REQUIREMENT>
A verbatim reproduction of every entry is the expected answer.

RECORDS PROVIDED>
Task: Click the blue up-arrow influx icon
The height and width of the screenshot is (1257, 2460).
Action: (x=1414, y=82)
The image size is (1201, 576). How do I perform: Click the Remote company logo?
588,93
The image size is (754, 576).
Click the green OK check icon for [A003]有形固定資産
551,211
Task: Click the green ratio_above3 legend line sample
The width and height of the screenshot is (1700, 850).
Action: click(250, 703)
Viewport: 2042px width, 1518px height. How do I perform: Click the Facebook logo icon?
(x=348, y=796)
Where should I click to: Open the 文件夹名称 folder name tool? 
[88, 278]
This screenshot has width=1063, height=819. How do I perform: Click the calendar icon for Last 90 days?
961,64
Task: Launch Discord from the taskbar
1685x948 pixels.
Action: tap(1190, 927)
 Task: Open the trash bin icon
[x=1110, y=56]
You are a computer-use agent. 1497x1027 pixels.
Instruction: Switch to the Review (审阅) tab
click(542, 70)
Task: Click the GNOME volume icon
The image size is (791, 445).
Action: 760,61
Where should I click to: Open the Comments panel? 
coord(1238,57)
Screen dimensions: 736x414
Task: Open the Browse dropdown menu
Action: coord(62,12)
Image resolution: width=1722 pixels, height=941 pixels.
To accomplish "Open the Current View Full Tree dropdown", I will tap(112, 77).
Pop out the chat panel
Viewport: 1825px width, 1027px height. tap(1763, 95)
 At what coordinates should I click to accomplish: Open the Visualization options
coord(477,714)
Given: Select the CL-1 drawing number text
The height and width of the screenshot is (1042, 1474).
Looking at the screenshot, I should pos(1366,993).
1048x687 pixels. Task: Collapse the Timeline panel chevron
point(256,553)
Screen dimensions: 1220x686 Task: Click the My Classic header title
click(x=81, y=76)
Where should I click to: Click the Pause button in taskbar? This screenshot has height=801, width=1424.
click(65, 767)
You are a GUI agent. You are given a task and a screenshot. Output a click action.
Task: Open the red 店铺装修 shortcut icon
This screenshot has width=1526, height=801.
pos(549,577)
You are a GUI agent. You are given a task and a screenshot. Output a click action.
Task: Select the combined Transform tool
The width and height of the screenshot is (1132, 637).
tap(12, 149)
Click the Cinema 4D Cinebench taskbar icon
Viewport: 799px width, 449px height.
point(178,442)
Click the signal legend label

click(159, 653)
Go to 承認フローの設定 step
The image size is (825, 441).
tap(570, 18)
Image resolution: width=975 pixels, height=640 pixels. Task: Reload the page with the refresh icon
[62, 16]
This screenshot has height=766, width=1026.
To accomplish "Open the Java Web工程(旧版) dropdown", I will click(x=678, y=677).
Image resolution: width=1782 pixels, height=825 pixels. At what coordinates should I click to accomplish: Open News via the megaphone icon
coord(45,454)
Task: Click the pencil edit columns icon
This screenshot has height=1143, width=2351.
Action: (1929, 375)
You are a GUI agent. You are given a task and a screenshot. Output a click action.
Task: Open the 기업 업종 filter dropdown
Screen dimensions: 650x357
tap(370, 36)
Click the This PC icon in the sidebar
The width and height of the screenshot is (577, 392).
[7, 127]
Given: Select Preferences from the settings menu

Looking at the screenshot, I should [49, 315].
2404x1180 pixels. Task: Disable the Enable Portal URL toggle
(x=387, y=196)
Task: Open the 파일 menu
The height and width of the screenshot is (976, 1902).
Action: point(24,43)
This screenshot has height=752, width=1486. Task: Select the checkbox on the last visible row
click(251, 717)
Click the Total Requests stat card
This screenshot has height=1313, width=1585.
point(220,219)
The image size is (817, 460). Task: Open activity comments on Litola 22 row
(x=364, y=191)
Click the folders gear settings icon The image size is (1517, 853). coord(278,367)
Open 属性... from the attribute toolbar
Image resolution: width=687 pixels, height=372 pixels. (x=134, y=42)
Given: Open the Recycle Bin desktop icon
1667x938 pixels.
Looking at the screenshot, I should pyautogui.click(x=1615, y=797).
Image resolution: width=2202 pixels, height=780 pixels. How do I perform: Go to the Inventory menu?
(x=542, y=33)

YOUR SOLUTION>
Task: Click the blue up-arrow influx icon
The height and width of the screenshot is (1257, 2460).
Action: (x=1414, y=82)
The image size is (1201, 576). How do I perform: Click the Remote company logo?
588,93
The image size is (754, 576).
Click the green OK check icon for [A003]有形固定資産
551,211
Task: Click the green ratio_above3 legend line sample
The width and height of the screenshot is (1700, 850).
Action: click(250, 703)
Viewport: 2042px width, 1518px height. How do I perform: Click the Facebook logo icon?
(x=348, y=796)
Where should I click to: Open the 文件夹名称 folder name tool? 
[88, 278]
This screenshot has width=1063, height=819. How do I perform: Click the calendar icon for Last 90 days?
961,64
Task: Launch Discord from the taskbar
1685x948 pixels.
Action: tap(1190, 927)
 Task: Open the trash bin icon
[x=1110, y=56]
You are a computer-use agent. 1497x1027 pixels.
Instruction: Switch to the Review (审阅) tab
click(542, 70)
Task: Click the GNOME volume icon
The image size is (791, 445).
Action: 760,61
Where should I click to: Open the Comments panel? 
coord(1238,57)
Screen dimensions: 736x414
Task: Open the Browse dropdown menu
Action: coord(62,12)
Image resolution: width=1722 pixels, height=941 pixels.
To accomplish "Open the Current View Full Tree dropdown", I will tap(112, 77).
Pop out the chat panel
Viewport: 1825px width, 1027px height. tap(1763, 95)
 At what coordinates should I click to accomplish: Open the Visualization options
coord(477,714)
Given: Select the CL-1 drawing number text
The height and width of the screenshot is (1042, 1474).
Looking at the screenshot, I should pos(1366,993).
1048x687 pixels. Task: Collapse the Timeline panel chevron
point(256,553)
Screen dimensions: 1220x686 Task: Click the My Classic header title
click(x=81, y=76)
Where should I click to: Click the Pause button in taskbar? This screenshot has height=801, width=1424.
click(65, 767)
You are a GUI agent. You are given a task and a screenshot. Output a click action.
Task: Open the red 店铺装修 shortcut icon
This screenshot has width=1526, height=801.
pos(549,577)
You are a GUI agent. You are given a task and a screenshot. Output a click action.
Task: Select the combined Transform tool
The width and height of the screenshot is (1132, 637).
tap(12, 149)
Click the Cinema 4D Cinebench taskbar icon
Viewport: 799px width, 449px height.
point(178,442)
Click the signal legend label

click(159, 653)
Go to 承認フローの設定 step
The image size is (825, 441).
tap(570, 18)
Image resolution: width=975 pixels, height=640 pixels. Task: Reload the page with the refresh icon
[62, 16]
This screenshot has height=766, width=1026.
To accomplish "Open the Java Web工程(旧版) dropdown", I will click(x=678, y=677).
Image resolution: width=1782 pixels, height=825 pixels. At what coordinates should I click to accomplish: Open News via the megaphone icon
coord(45,454)
Task: Click the pencil edit columns icon
This screenshot has height=1143, width=2351.
Action: (1929, 375)
You are a GUI agent. You are given a task and a screenshot. Output a click action.
Task: Open the 기업 업종 filter dropdown
Screen dimensions: 650x357
tap(370, 36)
Click the This PC icon in the sidebar
The width and height of the screenshot is (577, 392).
[7, 127]
Given: Select Preferences from the settings menu

Looking at the screenshot, I should [49, 315].
2404x1180 pixels. Task: Disable the Enable Portal URL toggle
(x=387, y=196)
Task: Open the 파일 menu
The height and width of the screenshot is (976, 1902).
Action: point(24,43)
This screenshot has height=752, width=1486. Task: Select the checkbox on the last visible row
click(251, 717)
Click the Total Requests stat card
This screenshot has height=1313, width=1585.
point(220,219)
The image size is (817, 460). Task: Open activity comments on Litola 22 row
(x=364, y=191)
Click the folders gear settings icon The image size is (1517, 853). coord(278,367)
Open 属性... from the attribute toolbar
Image resolution: width=687 pixels, height=372 pixels. (x=134, y=42)
Given: Open the Recycle Bin desktop icon
1667x938 pixels.
Looking at the screenshot, I should pyautogui.click(x=1615, y=797).
Image resolution: width=2202 pixels, height=780 pixels. How do I perform: Go to the Inventory menu?
(x=542, y=33)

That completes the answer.